A video of a traffic dispute that recently went viral in China showed a female driver of a red Porsche slapping a male driver across the face at a crossroad in Chongqing. Netizens then posted several other videos related to this woman, who bragged about speeding: “I just like to speed, I often run through red lights, and I can always cancel my traffic violations.”
Local authorities announced on Aug. 12 that the woman’s husband is now under investigation and has been removed from his post as head of the Shichuan Police Station.
The traffic dispute occurred on July 30 in Yubei District of Chongqing, a city in Southwest China. The female driver, Li Yue, became very angry because the driver behind her did not make space for her to make an illegal turn.
In the video, Li stopped her car, blocking the road, and got out of her Porsche. The other driver, later identified as Mr. Yang, also got out of his car. When confronting each other, Li berated Yang, saying that he was wearing rags and calling his Chevy SUV “a beggar’s car.” Moreover, it seemed that cursing alone was not enough to vent her anger as Li suddenly slapped Yang very hard across the face. Yang immediately slapped her back.
When a passerby posted the footage on the internet, other netizens recognized Li based on her usual white straw hat, red Porsche, and belligerent behavior. They posted a number of videos showing Li’s wayward conduct in other traffic disputes.
In one video, Li arrogantly claimed that she drove as she pleased and didn’t pay any fines.
In another video, Li was seen standing by a car trying to challenge the male driver inside. “I am well-known in Yubei District for being a habitual speeder. I only need to make a phone call to have my red-light violations removed. Now you try to race against me, think about it, are you able to do the same thing?”
Reports about the dispute soon became the most searched news item on July 31. At the same time, a notice from Yubei District Public Security was leaked on the internet requiring all policemen and traffic control staff “not to reveal any information about the person involved in a traffic dispute that was widely reported in media today,” according to Chinese news portal Sina.
The Sina article also publicized a post by a netizen who revealed that Li’s husband is Tong Xiaohua, director of the Shichuan Police Station, a branch of the Yubei District Public Security Bureau.
Under pressure from the public, Chongqing Municipal Public Security Bureau announced on Aug. 1 that it had ordered the Yubei District Public Security Bureau to investigate Li Yue and her husband, including Li’s traffic violation records and Tong’s assets.

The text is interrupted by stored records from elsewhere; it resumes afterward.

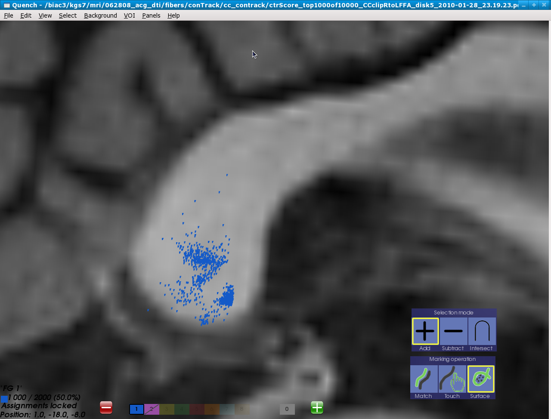Expand the View menu
This screenshot has width=551, height=419.
coord(45,15)
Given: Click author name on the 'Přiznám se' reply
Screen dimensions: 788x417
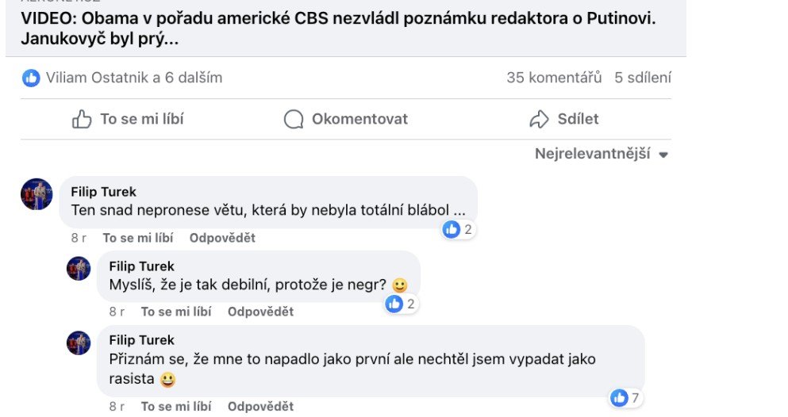Looking at the screenshot, I should pos(141,340).
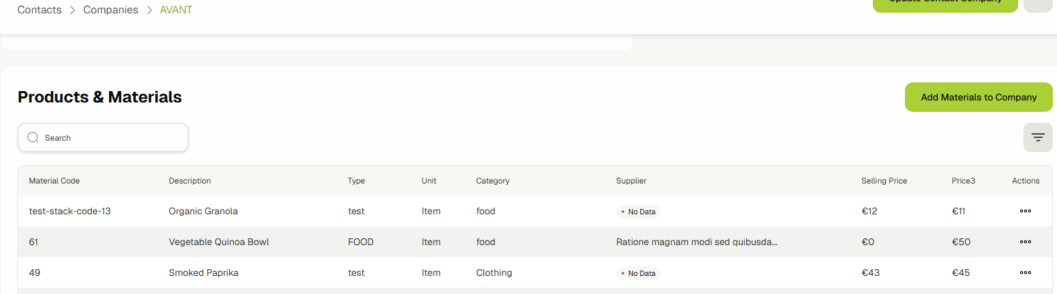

On Aug. 12, Yubei District Public Security Bureau issued a statement, saying that Tong was removed from his post as head of the Shichuan Police Station, and will be investigated on suspicion of violating certain disciplines unrelated to Li’s recent traffic dispute.

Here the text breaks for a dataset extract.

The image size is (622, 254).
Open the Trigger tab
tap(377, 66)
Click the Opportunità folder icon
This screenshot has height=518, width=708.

The announcement also stated that Li had racked up 29 traffic violations since she purchased her Porsche in March 2016. However, it claimed that all violations had been handled following traffic law requirements.

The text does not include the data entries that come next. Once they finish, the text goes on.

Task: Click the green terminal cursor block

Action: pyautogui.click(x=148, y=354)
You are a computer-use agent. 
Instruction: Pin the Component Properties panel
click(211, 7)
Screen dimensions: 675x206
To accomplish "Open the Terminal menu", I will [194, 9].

Li is the third owner of her Porsche, which she bought for 636,000 yuan in 2016 ($90,296), according to the announcement.
Infamous Li Gang Incident
In recent years, quite a few Chinese officials have run into trouble in a similar manner. Some were investigated after their children flaunted their wealth on social media, others were sacked when the family tried to use their influence to settle disputes or even legal cases. In all these cases, the authorities were forced to take action because of high-profile exposure.
The Li Gang Incident is probably the most prominent of them all.
On the evening of Oct. 16, 2010, drunk driver Li Qiming, 22, was involved in a hit and run of two college students inside Hebei University as he drove his Volkswagen Magotan through a narrow lane. One of the victims, 20-year-old Chen Xiaofeng, was seriously injured and died in the hospital. The other victim, 19-year-old Zhang Jingjing, survived but suffered a fractured leg. Li Qiming did not make any attempt to help the two victims. Instead, he just left and drove his girlfriend to her dormitory. When intercepted by security guards, Li yelled at them, “Go ahead, sue me if you dare. My father is Li Gang!”
It turned out that his father, Li Gang, was the deputy director of the local public security bureau.
At first, Chinese authorities tried to suppress reports on the internet, but mysteriously, one month later, people all over the country heard about the incident. In January 2011, Li Qiming was sentenced to 6 years in prison and ordered to pay compensation to the two victims’ families.
The phrase “my father is Li Gang” became a popular catchphrase. For instance, in some places, the road sign “Slow” is replaced with a sign that read “Drive slowly. Your father is not Li Gang.”